__What you have to do__: Write the entries out again. Each one must match exactly.

__Record set__:
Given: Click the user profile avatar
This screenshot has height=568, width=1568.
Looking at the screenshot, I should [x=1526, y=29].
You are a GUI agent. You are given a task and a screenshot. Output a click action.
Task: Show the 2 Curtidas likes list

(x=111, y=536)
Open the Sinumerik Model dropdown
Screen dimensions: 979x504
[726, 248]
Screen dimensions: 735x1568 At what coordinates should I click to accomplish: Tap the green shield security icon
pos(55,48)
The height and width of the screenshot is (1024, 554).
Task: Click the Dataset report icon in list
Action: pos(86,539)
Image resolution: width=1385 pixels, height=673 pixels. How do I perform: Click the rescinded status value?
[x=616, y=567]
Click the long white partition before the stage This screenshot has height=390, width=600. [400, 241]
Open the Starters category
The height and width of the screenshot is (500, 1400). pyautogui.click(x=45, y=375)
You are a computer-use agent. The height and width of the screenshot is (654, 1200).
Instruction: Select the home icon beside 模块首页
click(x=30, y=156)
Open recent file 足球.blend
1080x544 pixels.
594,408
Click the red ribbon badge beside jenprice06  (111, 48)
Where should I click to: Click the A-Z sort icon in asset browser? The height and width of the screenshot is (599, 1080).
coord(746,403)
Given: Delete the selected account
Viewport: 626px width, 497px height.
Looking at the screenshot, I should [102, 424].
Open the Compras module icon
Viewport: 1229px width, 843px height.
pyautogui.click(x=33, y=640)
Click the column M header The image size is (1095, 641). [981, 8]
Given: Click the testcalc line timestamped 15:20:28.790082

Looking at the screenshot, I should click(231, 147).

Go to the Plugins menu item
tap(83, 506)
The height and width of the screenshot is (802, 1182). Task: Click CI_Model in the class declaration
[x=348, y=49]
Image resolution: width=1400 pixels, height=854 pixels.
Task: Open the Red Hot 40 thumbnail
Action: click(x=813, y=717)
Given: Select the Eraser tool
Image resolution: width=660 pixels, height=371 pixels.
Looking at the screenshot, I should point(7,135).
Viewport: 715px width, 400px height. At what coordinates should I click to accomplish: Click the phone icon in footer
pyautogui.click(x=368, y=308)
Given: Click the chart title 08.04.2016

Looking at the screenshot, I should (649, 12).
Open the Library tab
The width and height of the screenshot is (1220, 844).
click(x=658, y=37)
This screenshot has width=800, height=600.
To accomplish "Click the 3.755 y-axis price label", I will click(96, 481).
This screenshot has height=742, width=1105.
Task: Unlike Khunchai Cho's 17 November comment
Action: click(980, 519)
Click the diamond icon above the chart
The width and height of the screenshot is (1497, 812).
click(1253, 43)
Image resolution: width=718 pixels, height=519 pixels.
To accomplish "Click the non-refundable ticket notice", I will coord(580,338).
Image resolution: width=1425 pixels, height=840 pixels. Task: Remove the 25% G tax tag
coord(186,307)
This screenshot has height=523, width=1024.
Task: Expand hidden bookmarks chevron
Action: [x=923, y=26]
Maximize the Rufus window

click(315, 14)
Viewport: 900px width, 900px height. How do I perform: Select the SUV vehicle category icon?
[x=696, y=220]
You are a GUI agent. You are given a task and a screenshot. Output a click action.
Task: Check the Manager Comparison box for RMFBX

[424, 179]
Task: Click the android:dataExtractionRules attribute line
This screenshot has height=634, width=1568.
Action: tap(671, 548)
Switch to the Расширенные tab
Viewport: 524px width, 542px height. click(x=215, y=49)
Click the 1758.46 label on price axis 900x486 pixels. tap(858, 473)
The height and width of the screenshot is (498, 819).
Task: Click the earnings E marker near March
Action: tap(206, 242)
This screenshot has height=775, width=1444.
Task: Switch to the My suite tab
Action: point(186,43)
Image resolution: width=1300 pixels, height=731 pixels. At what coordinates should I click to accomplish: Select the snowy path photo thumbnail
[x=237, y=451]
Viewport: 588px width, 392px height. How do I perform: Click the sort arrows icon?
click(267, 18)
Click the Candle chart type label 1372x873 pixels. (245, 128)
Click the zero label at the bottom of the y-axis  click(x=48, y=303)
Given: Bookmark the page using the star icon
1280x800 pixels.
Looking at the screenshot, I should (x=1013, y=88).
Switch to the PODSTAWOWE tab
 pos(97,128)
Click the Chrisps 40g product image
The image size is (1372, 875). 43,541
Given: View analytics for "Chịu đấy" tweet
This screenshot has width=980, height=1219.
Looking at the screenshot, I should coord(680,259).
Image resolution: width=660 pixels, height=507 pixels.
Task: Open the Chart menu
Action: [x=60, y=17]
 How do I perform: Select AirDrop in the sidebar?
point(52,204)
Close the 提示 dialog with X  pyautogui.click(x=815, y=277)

__Solution__:
Given: Click the user profile avatar
This screenshot has height=568, width=1568.
Looking at the screenshot, I should [x=1526, y=29].
You are a GUI agent. You are given a task and a screenshot. Output a click action.
Task: Show the 2 Curtidas likes list

(x=111, y=536)
Open the Sinumerik Model dropdown
Screen dimensions: 979x504
[726, 248]
Screen dimensions: 735x1568 At what coordinates should I click to accomplish: Tap the green shield security icon
pos(55,48)
The height and width of the screenshot is (1024, 554).
Task: Click the Dataset report icon in list
Action: pos(86,539)
Image resolution: width=1385 pixels, height=673 pixels. How do I perform: Click the rescinded status value?
[x=616, y=567]
Click the long white partition before the stage This screenshot has height=390, width=600. [400, 241]
Open the Starters category
The height and width of the screenshot is (500, 1400). pyautogui.click(x=45, y=375)
You are a computer-use agent. The height and width of the screenshot is (654, 1200).
Instruction: Select the home icon beside 模块首页
click(x=30, y=156)
Open recent file 足球.blend
1080x544 pixels.
594,408
Click the red ribbon badge beside jenprice06  (111, 48)
Where should I click to: Click the A-Z sort icon in asset browser? The height and width of the screenshot is (599, 1080).
coord(746,403)
Given: Delete the selected account
Viewport: 626px width, 497px height.
Looking at the screenshot, I should [102, 424].
Open the Compras module icon
Viewport: 1229px width, 843px height.
pyautogui.click(x=33, y=640)
Click the column M header The image size is (1095, 641). [981, 8]
Given: Click the testcalc line timestamped 15:20:28.790082

Looking at the screenshot, I should click(231, 147).

Go to the Plugins menu item
tap(83, 506)
The height and width of the screenshot is (802, 1182). Task: Click CI_Model in the class declaration
[x=348, y=49]
Image resolution: width=1400 pixels, height=854 pixels.
Task: Open the Red Hot 40 thumbnail
Action: click(x=813, y=717)
Given: Select the Eraser tool
Image resolution: width=660 pixels, height=371 pixels.
Looking at the screenshot, I should point(7,135).
Viewport: 715px width, 400px height. At what coordinates should I click to accomplish: Click the phone icon in footer
pyautogui.click(x=368, y=308)
Given: Click the chart title 08.04.2016

Looking at the screenshot, I should (649, 12).
Open the Library tab
The width and height of the screenshot is (1220, 844).
click(x=658, y=37)
This screenshot has width=800, height=600.
To accomplish "Click the 3.755 y-axis price label", I will click(96, 481).
This screenshot has height=742, width=1105.
Task: Unlike Khunchai Cho's 17 November comment
Action: click(980, 519)
Click the diamond icon above the chart
The width and height of the screenshot is (1497, 812).
click(1253, 43)
Image resolution: width=718 pixels, height=519 pixels.
To accomplish "Click the non-refundable ticket notice", I will coord(580,338).
Image resolution: width=1425 pixels, height=840 pixels. Task: Remove the 25% G tax tag
coord(186,307)
This screenshot has height=523, width=1024.
Task: Expand hidden bookmarks chevron
Action: [x=923, y=26]
Maximize the Rufus window

click(315, 14)
Viewport: 900px width, 900px height. How do I perform: Select the SUV vehicle category icon?
[x=696, y=220]
You are a GUI agent. You are given a task and a screenshot. Output a click action.
Task: Check the Manager Comparison box for RMFBX

[424, 179]
Task: Click the android:dataExtractionRules attribute line
This screenshot has height=634, width=1568.
Action: tap(671, 548)
Switch to the Расширенные tab
Viewport: 524px width, 542px height. click(x=215, y=49)
Click the 1758.46 label on price axis 900x486 pixels. tap(858, 473)
The height and width of the screenshot is (498, 819).
Task: Click the earnings E marker near March
Action: tap(206, 242)
This screenshot has height=775, width=1444.
Task: Switch to the My suite tab
Action: point(186,43)
Image resolution: width=1300 pixels, height=731 pixels. At what coordinates should I click to accomplish: Select the snowy path photo thumbnail
[x=237, y=451]
Viewport: 588px width, 392px height. How do I perform: Click the sort arrows icon?
click(267, 18)
Click the Candle chart type label 1372x873 pixels. (245, 128)
Click the zero label at the bottom of the y-axis  click(x=48, y=303)
Given: Bookmark the page using the star icon
1280x800 pixels.
Looking at the screenshot, I should (x=1013, y=88).
Switch to the PODSTAWOWE tab
 pos(97,128)
Click the Chrisps 40g product image
The image size is (1372, 875). 43,541
Given: View analytics for "Chịu đấy" tweet
This screenshot has width=980, height=1219.
Looking at the screenshot, I should coord(680,259).
Image resolution: width=660 pixels, height=507 pixels.
Task: Open the Chart menu
Action: [x=60, y=17]
 How do I perform: Select AirDrop in the sidebar?
point(52,204)
Close the 提示 dialog with X  pyautogui.click(x=815, y=277)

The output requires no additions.